Given entries Block Start
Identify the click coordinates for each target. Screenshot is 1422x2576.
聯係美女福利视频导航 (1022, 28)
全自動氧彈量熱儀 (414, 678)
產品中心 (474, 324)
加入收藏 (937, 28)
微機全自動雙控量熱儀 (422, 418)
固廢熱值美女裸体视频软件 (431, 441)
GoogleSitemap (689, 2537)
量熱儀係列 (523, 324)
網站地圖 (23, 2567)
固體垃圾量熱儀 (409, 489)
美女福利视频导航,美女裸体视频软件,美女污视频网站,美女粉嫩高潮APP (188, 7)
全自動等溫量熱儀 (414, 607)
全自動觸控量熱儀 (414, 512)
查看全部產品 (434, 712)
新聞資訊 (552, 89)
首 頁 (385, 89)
Given entries Block End
» **Required work**
Output each entry precisely as given.

» **Task result**
Identify the click coordinates for each target. Screenshot is 1422x2576.
聯係美女福利视频导航 (1022, 28)
全自動氧彈量熱儀 (414, 678)
產品中心 (474, 324)
加入收藏 (937, 28)
微機全自動雙控量熱儀 (422, 418)
固廢熱值美女裸体视频软件 (431, 441)
GoogleSitemap (689, 2537)
量熱儀係列 (523, 324)
網站地圖 (23, 2567)
固體垃圾量熱儀 (409, 489)
美女福利视频导航,美女裸体视频软件,美女污视频网站,美女粉嫩高潮APP (188, 7)
全自動等溫量熱儀 (414, 607)
全自動觸控量熱儀 (414, 512)
查看全部產品 (434, 712)
新聞資訊 (552, 89)
首 頁 (385, 89)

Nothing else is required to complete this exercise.